» YOUR OBJECTIVE
Lay out the rows below as a numbered list, from the first row through the line containing "(x=680, y=697)", inclusive. Skip blank lines.

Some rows

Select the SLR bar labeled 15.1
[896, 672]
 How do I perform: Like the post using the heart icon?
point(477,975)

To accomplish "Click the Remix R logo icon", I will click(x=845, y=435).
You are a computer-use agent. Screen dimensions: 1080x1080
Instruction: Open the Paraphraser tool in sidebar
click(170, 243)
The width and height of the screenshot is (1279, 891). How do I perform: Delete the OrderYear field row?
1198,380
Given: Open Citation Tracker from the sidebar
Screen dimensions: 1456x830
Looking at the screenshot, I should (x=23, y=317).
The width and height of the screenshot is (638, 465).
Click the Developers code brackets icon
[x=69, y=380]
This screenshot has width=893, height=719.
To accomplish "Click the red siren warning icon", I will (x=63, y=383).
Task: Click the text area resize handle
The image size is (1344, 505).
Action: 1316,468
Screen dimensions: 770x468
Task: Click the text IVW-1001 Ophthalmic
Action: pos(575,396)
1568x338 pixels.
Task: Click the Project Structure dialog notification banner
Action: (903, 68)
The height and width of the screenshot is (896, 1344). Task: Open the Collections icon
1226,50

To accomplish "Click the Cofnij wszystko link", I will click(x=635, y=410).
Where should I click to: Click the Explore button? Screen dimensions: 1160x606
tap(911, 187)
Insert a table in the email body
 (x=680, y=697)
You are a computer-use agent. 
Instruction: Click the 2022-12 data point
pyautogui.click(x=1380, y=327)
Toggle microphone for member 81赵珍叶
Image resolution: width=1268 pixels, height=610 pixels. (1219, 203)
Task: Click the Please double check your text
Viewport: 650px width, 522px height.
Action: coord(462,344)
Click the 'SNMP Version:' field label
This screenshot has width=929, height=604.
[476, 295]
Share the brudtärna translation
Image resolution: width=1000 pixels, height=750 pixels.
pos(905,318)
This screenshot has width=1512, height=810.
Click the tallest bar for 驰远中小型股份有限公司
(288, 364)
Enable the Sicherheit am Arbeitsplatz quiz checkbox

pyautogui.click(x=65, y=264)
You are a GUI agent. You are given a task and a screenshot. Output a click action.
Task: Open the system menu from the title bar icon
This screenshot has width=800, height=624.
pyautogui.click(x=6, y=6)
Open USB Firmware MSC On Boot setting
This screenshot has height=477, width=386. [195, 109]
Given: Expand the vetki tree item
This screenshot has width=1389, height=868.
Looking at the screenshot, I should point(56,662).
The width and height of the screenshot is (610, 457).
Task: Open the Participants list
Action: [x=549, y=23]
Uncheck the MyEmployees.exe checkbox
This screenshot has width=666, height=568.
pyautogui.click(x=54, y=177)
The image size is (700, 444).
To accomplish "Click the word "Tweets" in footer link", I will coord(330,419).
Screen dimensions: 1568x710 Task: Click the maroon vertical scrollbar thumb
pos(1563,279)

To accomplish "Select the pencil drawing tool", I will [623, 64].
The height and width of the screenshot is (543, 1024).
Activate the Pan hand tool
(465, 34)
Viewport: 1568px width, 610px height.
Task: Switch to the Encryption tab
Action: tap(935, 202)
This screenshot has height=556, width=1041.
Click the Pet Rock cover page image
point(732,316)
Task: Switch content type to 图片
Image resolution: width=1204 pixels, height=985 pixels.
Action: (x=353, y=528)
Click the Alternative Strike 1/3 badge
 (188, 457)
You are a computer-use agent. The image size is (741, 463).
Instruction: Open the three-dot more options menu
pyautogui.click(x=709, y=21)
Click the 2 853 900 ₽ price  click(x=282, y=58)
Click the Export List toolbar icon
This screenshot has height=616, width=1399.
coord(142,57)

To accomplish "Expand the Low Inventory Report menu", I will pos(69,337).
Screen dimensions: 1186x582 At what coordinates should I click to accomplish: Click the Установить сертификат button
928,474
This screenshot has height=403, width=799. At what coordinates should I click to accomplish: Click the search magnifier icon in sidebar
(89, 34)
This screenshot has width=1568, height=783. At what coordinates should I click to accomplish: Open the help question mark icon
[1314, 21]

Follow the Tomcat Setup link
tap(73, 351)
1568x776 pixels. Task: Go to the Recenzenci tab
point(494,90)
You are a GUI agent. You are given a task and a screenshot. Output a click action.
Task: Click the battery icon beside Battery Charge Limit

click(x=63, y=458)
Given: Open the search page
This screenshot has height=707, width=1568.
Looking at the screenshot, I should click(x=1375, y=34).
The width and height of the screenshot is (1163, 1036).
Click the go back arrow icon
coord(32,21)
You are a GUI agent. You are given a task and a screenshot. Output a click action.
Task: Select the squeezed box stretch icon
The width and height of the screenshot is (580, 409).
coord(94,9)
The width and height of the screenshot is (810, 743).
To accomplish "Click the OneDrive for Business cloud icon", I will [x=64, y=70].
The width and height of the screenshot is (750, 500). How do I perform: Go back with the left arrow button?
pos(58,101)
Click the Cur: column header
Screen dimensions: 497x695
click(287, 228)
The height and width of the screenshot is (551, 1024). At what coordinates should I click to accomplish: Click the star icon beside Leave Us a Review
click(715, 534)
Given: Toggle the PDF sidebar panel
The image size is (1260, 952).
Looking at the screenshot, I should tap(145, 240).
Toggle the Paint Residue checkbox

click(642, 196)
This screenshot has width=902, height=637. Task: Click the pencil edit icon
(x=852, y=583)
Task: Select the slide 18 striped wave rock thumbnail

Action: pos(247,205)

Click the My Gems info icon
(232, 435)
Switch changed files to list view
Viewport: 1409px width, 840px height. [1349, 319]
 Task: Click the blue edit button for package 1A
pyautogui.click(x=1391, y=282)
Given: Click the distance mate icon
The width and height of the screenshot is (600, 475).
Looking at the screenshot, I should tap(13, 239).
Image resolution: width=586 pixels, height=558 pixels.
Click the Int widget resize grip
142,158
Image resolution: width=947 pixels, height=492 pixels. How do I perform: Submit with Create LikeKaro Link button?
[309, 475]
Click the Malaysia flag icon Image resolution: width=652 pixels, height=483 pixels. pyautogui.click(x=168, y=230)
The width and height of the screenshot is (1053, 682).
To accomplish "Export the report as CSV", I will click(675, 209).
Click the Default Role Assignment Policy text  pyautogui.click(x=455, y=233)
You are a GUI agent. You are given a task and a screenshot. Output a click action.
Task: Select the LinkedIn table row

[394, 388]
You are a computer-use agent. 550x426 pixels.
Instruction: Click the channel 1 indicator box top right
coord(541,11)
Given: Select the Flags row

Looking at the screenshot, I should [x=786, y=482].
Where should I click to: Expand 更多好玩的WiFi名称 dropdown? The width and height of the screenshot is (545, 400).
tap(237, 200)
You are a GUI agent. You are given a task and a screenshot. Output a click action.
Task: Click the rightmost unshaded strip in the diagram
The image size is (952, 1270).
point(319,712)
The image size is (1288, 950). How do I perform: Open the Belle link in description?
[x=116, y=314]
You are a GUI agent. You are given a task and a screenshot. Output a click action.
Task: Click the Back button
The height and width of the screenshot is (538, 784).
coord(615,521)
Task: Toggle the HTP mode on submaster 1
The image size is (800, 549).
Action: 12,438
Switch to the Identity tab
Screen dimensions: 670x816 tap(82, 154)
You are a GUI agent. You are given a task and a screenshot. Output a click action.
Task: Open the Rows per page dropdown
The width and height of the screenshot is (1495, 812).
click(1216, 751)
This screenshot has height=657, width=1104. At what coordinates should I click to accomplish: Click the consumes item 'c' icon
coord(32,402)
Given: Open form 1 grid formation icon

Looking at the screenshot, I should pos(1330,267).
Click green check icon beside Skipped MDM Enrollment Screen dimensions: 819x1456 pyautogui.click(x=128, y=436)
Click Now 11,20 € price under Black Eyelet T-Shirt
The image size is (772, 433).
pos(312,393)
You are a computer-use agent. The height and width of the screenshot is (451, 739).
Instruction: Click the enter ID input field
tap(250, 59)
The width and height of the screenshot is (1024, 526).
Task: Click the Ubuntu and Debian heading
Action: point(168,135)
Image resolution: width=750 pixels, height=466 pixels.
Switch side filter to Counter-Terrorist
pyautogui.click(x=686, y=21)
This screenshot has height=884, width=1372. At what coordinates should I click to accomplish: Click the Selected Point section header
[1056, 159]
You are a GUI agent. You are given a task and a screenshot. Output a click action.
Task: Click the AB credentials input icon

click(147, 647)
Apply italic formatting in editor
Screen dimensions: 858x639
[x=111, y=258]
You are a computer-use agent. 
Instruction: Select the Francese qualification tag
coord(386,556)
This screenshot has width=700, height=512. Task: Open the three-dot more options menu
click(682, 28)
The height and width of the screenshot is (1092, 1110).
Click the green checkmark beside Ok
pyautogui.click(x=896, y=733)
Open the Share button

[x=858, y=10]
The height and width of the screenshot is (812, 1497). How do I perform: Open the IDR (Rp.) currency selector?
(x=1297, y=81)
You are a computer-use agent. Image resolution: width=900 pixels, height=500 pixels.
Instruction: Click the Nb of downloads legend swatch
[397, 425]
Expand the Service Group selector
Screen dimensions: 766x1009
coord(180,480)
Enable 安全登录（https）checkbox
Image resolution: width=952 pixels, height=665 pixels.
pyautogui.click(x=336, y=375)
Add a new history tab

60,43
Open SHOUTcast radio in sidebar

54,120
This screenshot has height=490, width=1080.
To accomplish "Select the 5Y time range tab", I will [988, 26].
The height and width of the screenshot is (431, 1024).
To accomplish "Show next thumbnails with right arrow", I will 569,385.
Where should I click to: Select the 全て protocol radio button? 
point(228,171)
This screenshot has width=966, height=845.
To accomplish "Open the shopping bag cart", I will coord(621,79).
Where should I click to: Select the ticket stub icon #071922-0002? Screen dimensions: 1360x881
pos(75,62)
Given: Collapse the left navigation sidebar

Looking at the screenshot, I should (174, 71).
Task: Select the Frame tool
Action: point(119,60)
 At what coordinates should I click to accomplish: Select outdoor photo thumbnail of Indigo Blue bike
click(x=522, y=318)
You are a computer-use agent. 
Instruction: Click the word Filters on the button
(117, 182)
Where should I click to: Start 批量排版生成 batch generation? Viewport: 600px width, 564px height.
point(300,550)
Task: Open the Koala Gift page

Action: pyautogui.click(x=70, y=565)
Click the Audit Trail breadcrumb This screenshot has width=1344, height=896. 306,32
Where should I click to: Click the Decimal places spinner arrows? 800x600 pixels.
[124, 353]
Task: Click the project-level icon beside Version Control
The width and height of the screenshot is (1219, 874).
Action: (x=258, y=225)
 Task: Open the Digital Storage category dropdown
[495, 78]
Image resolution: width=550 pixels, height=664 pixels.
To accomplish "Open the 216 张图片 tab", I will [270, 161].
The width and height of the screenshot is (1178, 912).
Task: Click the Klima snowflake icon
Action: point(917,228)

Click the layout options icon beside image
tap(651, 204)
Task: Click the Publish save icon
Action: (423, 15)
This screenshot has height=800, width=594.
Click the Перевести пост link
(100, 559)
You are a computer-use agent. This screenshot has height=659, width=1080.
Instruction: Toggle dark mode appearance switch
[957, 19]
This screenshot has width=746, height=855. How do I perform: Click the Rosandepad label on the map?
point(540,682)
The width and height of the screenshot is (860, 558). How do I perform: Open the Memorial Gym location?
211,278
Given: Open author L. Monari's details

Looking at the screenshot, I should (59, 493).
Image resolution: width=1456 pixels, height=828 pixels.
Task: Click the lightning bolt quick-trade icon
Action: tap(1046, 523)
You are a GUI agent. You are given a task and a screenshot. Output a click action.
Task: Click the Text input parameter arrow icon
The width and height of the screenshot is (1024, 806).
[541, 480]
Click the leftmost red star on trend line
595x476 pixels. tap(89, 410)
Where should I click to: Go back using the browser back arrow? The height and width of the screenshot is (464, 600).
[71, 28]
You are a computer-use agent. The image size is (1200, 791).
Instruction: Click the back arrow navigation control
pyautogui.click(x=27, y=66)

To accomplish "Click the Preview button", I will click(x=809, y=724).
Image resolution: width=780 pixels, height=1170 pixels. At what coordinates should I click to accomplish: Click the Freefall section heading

» THE RESULT
1. Select the SLR bar labeled 15.1
2. [896, 672]
3.  How do I perform: Like the post using the heart icon?
4. point(477,975)
5. To accomplish "Click the Remix R logo icon", I will click(x=845, y=435).
6. You are a computer-use agent. Screen dimensions: 1080x1080
7. Instruction: Open the Paraphraser tool in sidebar
8. click(170, 243)
9. The width and height of the screenshot is (1279, 891). How do I perform: Delete the OrderYear field row?
10. 1198,380
11. Given: Open Citation Tracker from the sidebar
12. Screen dimensions: 1456x830
13. Looking at the screenshot, I should (x=23, y=317).
14. The width and height of the screenshot is (638, 465).
15. Click the Developers code brackets icon
16. [x=69, y=380]
17. This screenshot has width=893, height=719.
18. To accomplish "Click the red siren warning icon", I will (x=63, y=383).
19. Task: Click the text area resize handle
20. The image size is (1344, 505).
21. Action: 1316,468
22. Screen dimensions: 770x468
23. Task: Click the text IVW-1001 Ophthalmic
24. Action: pos(575,396)
25. 1568x338 pixels.
26. Task: Click the Project Structure dialog notification banner
27. Action: (903, 68)
28. The height and width of the screenshot is (896, 1344). Task: Open the Collections icon
29. 1226,50
30. To accomplish "Click the Cofnij wszystko link", I will click(x=635, y=410).
31. Where should I click to: Click the Explore button? Screen dimensions: 1160x606
32. tap(911, 187)
33. Insert a table in the email body
34.  (x=680, y=697)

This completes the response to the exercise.